- **Dataset extract**
═══
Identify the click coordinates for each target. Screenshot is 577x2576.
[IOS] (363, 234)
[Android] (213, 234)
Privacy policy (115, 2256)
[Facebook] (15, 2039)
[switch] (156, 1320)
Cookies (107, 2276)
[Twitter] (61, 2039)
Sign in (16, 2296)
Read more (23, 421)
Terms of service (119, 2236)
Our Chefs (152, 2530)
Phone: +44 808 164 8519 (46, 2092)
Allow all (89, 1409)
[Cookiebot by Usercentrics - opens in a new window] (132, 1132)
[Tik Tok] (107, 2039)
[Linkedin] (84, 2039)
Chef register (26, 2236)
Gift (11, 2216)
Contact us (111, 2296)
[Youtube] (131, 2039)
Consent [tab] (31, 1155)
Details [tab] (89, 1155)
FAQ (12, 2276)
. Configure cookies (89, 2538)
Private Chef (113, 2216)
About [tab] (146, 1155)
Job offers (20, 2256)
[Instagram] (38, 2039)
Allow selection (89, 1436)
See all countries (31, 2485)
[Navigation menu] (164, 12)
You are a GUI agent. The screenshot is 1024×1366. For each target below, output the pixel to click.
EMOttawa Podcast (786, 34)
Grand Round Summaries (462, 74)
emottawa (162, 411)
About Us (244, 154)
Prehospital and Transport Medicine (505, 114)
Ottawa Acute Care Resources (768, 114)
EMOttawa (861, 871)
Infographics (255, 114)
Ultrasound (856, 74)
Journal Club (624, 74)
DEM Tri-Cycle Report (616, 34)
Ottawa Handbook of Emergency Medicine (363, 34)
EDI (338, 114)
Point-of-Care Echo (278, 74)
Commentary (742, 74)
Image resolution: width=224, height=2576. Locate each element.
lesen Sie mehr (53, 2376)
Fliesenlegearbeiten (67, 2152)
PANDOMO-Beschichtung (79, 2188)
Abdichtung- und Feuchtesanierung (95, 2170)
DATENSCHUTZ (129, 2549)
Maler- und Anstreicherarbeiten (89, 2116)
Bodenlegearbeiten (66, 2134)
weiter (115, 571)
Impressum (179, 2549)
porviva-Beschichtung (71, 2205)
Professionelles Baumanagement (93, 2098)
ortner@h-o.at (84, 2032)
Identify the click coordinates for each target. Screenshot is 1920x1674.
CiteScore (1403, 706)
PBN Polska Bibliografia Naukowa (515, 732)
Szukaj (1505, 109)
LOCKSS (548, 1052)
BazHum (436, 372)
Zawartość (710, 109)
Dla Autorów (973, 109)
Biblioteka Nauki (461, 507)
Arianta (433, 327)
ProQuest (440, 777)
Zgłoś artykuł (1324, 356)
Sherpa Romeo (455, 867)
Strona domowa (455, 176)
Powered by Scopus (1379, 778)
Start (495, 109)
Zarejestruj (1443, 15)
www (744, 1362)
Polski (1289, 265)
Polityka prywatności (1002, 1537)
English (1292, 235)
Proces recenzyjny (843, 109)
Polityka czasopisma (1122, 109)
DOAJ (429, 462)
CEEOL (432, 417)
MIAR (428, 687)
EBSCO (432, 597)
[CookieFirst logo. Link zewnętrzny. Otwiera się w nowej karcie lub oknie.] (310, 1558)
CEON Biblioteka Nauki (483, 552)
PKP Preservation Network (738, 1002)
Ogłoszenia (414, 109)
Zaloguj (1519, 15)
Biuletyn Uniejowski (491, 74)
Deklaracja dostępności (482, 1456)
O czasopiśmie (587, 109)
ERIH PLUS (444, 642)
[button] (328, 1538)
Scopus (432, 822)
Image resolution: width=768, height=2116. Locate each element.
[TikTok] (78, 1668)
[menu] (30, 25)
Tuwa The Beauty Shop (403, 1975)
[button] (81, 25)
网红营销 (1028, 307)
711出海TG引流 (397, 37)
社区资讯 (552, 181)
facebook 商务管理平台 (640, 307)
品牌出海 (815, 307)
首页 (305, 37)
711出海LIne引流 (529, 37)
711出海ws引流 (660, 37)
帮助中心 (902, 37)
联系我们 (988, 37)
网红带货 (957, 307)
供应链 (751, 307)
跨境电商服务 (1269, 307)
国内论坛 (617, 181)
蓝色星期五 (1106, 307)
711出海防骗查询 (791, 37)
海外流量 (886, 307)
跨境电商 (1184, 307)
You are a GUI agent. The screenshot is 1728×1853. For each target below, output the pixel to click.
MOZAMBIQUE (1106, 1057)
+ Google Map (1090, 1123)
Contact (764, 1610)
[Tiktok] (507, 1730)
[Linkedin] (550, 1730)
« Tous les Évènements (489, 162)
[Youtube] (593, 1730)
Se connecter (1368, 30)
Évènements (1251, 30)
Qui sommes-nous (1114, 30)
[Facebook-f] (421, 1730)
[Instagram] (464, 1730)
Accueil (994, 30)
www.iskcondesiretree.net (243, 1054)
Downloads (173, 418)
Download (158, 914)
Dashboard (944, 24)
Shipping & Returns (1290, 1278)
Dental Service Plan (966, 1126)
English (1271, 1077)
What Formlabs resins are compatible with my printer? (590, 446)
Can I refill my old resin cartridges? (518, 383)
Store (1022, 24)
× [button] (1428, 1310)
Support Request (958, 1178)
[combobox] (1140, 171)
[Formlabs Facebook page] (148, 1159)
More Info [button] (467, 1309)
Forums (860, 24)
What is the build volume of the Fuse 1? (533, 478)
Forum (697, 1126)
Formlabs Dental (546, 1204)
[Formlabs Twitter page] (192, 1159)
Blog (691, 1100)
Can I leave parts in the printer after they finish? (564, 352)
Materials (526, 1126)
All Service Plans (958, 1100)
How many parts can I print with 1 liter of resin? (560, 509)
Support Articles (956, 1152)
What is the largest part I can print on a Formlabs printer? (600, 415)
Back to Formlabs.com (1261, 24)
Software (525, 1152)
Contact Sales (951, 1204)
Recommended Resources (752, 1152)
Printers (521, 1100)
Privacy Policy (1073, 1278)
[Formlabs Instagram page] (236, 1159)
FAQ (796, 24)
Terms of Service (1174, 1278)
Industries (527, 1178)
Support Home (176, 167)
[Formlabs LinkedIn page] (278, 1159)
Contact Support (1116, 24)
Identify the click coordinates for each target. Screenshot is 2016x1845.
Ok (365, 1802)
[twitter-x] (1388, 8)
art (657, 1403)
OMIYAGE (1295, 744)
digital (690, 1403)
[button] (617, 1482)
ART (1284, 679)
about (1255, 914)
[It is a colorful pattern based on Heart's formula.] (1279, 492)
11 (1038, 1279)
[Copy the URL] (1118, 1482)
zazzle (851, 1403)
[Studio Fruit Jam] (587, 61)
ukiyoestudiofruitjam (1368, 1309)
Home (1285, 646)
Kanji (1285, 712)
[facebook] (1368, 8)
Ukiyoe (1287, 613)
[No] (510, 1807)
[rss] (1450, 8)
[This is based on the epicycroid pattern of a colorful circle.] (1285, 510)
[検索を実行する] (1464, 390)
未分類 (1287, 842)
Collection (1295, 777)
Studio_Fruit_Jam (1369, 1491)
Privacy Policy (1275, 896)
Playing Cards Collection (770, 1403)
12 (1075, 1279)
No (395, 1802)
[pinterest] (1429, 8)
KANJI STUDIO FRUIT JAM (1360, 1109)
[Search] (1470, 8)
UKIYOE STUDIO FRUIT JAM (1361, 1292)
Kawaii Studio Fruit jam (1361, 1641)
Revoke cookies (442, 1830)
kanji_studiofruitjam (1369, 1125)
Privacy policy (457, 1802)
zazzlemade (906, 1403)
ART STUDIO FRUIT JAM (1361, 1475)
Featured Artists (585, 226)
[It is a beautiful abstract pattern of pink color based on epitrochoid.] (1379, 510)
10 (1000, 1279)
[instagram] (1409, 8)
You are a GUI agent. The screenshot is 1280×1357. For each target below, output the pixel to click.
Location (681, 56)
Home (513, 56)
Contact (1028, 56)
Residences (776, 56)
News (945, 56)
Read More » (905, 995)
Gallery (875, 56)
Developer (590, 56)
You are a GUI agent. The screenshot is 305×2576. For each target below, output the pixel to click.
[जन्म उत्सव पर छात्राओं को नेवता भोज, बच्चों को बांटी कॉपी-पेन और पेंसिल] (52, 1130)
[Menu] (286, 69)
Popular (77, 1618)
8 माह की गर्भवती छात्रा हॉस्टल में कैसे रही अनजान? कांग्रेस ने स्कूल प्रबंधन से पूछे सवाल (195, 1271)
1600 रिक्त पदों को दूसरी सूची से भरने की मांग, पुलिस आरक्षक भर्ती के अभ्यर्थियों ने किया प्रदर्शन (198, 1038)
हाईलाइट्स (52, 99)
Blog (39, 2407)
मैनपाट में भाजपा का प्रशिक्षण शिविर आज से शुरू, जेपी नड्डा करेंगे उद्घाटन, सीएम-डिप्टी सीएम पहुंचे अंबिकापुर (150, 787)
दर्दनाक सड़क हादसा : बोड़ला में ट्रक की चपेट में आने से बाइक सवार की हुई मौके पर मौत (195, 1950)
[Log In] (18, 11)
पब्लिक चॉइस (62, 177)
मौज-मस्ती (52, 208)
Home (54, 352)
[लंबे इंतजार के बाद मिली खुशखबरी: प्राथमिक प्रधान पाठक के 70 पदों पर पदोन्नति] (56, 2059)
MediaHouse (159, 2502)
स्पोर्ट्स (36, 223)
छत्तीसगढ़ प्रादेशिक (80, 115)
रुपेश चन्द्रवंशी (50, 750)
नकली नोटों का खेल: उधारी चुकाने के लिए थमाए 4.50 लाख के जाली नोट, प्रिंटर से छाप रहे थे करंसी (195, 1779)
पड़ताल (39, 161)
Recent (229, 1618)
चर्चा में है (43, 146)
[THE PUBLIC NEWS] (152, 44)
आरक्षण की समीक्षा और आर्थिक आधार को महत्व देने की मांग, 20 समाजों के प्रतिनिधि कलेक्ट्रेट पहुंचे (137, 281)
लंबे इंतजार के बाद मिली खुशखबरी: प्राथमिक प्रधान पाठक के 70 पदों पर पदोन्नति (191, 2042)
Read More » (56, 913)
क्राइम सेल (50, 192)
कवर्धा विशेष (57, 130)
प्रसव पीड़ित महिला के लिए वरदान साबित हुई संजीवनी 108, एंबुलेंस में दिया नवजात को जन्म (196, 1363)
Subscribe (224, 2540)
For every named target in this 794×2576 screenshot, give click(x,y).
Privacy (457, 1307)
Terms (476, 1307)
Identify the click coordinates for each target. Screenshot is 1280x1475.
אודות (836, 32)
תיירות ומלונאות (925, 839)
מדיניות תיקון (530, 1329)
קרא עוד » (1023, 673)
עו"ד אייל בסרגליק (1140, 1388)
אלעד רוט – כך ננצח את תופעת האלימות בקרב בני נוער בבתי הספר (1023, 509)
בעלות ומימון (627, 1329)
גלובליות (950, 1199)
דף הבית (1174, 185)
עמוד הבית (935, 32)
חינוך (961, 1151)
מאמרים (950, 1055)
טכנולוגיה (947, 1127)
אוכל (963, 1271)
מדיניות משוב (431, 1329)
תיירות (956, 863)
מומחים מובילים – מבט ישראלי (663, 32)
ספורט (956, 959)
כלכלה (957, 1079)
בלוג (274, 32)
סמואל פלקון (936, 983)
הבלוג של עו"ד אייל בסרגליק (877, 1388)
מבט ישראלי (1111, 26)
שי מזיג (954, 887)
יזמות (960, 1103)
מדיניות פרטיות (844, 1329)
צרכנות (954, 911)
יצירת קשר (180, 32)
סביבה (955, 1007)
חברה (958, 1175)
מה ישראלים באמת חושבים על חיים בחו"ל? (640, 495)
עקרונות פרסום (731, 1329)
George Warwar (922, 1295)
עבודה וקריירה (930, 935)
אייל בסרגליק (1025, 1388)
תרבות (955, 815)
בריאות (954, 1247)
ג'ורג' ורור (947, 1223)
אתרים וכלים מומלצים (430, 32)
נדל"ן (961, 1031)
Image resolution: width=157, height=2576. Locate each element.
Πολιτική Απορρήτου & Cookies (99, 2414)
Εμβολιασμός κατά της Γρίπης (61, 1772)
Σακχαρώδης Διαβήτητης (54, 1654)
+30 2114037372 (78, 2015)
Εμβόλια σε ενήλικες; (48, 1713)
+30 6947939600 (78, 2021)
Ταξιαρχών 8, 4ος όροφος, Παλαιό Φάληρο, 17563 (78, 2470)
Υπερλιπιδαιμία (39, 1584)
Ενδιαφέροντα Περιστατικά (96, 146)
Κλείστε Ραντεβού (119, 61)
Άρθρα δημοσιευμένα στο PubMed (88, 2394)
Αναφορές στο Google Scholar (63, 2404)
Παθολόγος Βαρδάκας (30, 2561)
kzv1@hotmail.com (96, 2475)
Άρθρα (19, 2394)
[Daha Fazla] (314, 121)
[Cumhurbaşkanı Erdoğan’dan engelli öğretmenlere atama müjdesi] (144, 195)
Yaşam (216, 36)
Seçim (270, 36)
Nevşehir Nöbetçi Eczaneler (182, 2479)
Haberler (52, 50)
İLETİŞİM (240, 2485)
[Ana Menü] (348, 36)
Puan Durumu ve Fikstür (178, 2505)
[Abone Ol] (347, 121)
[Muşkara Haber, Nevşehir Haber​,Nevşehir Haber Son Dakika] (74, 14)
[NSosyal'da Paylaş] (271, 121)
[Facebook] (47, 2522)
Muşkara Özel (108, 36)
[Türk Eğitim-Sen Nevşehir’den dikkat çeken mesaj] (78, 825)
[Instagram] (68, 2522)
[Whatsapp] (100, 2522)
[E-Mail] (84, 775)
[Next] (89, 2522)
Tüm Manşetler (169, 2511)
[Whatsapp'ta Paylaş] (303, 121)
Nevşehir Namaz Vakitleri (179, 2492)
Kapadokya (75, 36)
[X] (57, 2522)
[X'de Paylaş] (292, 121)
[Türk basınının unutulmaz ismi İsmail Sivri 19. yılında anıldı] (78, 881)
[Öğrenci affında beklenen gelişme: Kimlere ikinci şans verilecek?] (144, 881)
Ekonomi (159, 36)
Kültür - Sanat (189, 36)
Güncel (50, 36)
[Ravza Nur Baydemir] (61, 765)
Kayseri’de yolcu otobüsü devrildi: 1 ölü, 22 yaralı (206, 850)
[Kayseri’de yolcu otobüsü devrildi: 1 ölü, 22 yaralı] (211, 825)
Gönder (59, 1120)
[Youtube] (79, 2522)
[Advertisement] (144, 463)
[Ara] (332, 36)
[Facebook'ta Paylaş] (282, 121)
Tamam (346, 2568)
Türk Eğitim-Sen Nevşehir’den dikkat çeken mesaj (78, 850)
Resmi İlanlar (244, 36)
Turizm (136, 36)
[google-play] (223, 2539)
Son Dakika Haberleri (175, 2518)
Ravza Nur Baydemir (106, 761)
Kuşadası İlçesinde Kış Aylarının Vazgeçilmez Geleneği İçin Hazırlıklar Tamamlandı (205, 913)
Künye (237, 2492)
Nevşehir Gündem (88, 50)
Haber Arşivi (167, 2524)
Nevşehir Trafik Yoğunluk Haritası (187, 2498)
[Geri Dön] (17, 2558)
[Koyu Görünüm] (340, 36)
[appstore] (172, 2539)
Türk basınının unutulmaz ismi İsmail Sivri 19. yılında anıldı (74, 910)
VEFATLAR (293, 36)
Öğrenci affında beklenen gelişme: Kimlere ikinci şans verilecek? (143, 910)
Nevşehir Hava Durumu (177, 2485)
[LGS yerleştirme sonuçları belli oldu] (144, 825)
═══
- **Assignment**
Look through the entries above, find each line containing "Kayseri", and copy it.

- **Task output**
Kayseri’de yolcu otobüsü devrildi: 1 ölü, 22 yaralı (206, 850)
[Kayseri’de yolcu otobüsü devrildi: 1 ölü, 22 yaralı] (211, 825)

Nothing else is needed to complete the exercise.